■ RECORD EXTRACTS ■

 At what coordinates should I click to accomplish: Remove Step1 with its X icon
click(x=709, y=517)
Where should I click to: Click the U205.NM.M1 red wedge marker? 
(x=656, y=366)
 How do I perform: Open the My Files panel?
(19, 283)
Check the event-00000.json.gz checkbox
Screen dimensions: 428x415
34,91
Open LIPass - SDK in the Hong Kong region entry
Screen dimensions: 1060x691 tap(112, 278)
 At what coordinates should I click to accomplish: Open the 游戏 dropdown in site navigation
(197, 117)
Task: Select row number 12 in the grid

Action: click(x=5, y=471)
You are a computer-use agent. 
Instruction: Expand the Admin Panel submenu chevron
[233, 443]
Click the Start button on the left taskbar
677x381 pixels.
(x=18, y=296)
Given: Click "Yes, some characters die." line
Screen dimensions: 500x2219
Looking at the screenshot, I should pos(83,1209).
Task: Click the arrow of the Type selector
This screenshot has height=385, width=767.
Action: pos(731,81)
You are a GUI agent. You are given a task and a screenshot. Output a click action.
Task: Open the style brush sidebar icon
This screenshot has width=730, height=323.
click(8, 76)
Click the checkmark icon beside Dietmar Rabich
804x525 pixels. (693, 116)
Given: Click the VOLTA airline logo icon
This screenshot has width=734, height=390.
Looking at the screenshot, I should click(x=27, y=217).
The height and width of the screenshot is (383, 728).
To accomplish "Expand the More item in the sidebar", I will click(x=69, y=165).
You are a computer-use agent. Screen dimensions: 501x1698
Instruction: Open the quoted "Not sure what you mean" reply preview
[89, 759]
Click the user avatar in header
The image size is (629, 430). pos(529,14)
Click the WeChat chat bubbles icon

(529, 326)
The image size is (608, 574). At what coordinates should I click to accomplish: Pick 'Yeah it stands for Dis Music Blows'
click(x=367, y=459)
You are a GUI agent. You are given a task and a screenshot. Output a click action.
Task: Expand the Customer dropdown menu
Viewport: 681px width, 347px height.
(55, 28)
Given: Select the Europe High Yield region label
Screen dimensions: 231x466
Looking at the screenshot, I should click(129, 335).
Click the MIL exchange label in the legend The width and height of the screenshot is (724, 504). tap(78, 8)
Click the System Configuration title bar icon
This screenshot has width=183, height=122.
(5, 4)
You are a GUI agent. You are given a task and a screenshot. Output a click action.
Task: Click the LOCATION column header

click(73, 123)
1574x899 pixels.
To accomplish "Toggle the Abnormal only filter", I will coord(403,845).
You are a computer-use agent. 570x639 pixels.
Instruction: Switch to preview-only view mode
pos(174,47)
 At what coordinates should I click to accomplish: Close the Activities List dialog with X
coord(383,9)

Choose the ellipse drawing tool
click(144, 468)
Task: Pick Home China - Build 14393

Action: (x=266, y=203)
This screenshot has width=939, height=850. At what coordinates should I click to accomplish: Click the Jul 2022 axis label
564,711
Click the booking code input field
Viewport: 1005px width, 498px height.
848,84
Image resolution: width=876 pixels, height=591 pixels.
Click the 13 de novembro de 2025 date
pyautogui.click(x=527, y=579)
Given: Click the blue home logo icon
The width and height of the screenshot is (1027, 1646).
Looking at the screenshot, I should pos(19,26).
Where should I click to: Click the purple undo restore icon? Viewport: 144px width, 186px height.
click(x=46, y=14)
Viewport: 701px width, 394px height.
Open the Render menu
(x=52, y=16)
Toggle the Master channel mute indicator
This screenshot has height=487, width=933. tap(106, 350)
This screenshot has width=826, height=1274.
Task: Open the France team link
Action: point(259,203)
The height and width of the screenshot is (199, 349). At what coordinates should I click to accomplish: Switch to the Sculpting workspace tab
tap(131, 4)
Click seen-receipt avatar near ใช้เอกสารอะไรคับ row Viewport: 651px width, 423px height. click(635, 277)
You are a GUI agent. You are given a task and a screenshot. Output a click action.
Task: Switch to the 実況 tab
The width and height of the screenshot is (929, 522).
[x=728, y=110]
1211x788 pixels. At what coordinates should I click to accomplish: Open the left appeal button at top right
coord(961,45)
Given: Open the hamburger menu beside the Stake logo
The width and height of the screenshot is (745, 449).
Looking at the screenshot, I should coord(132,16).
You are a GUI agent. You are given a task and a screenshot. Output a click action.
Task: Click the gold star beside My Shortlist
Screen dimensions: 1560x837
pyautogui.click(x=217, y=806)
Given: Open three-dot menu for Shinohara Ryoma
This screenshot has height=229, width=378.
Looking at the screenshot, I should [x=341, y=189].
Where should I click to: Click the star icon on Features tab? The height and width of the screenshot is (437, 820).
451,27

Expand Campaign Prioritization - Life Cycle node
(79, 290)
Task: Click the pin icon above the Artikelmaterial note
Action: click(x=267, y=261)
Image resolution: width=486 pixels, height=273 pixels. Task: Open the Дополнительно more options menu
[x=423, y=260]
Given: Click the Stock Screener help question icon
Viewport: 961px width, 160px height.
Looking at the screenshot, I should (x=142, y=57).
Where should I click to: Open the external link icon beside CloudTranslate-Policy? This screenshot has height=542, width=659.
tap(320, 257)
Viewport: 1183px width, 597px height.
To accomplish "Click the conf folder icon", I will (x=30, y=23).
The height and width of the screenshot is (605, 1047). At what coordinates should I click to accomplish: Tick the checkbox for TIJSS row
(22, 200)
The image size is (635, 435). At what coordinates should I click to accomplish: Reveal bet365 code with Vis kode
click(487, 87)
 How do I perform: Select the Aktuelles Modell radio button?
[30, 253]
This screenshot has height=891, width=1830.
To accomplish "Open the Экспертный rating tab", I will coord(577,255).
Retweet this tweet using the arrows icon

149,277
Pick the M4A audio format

■ PROBLEM TO WORK ON ■
Starting at the line with "Task: Open the style brush sidebar icon" and ending at the line with "Task: Expand the Customer dropdown menu", print each line of the listing above exactly, with no other lines.

■ WRITTEN ANSWER ■
Task: Open the style brush sidebar icon
This screenshot has width=730, height=323.
click(8, 76)
Click the checkmark icon beside Dietmar Rabich
804x525 pixels. (693, 116)
Given: Click the VOLTA airline logo icon
This screenshot has width=734, height=390.
Looking at the screenshot, I should click(x=27, y=217).
The height and width of the screenshot is (383, 728).
To accomplish "Expand the More item in the sidebar", I will click(x=69, y=165).
You are a computer-use agent. Screen dimensions: 501x1698
Instruction: Open the quoted "Not sure what you mean" reply preview
[89, 759]
Click the user avatar in header
The image size is (629, 430). pos(529,14)
Click the WeChat chat bubbles icon

(529, 326)
The image size is (608, 574). At what coordinates should I click to accomplish: Pick 'Yeah it stands for Dis Music Blows'
click(x=367, y=459)
You are a GUI agent. You are given a task and a screenshot. Output a click action.
Task: Expand the Customer dropdown menu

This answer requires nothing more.